* ACTION ITEM:
Each line with the word "accomplish" must appear in the answer, copied from the records.
____ DATA PROVIDED
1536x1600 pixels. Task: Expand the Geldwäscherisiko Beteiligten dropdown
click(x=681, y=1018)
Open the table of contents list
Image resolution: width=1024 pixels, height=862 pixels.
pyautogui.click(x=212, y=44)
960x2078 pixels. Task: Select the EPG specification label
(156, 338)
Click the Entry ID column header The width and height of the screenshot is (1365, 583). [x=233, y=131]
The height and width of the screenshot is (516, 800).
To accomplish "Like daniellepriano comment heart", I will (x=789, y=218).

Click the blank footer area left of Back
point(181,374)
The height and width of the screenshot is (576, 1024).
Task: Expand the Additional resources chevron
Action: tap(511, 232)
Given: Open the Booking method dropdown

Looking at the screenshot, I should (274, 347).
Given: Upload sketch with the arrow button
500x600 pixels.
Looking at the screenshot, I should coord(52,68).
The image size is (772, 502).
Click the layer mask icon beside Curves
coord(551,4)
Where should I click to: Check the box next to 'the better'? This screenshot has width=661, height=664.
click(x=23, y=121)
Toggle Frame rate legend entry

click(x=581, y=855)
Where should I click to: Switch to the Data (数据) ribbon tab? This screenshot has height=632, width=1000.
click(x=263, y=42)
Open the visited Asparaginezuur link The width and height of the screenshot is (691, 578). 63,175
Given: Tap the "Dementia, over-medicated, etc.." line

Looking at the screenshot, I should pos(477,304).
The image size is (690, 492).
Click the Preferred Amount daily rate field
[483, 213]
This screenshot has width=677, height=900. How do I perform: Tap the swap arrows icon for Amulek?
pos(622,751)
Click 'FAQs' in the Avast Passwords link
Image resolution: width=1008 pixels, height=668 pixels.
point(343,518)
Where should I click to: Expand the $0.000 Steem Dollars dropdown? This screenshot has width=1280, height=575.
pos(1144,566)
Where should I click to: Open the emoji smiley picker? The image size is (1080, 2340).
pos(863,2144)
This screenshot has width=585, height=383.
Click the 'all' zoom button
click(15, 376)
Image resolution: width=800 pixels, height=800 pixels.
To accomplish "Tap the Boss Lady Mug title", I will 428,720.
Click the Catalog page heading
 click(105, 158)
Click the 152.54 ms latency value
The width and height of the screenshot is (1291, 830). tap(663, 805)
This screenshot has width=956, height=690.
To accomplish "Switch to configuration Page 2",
________
* ANSWER TO THIS PROBLEM:
To accomplish "Like daniellepriano comment heart", I will (x=789, y=218).
To accomplish "Tap the Boss Lady Mug title", I will 428,720.
To accomplish "Switch to configuration Page 2",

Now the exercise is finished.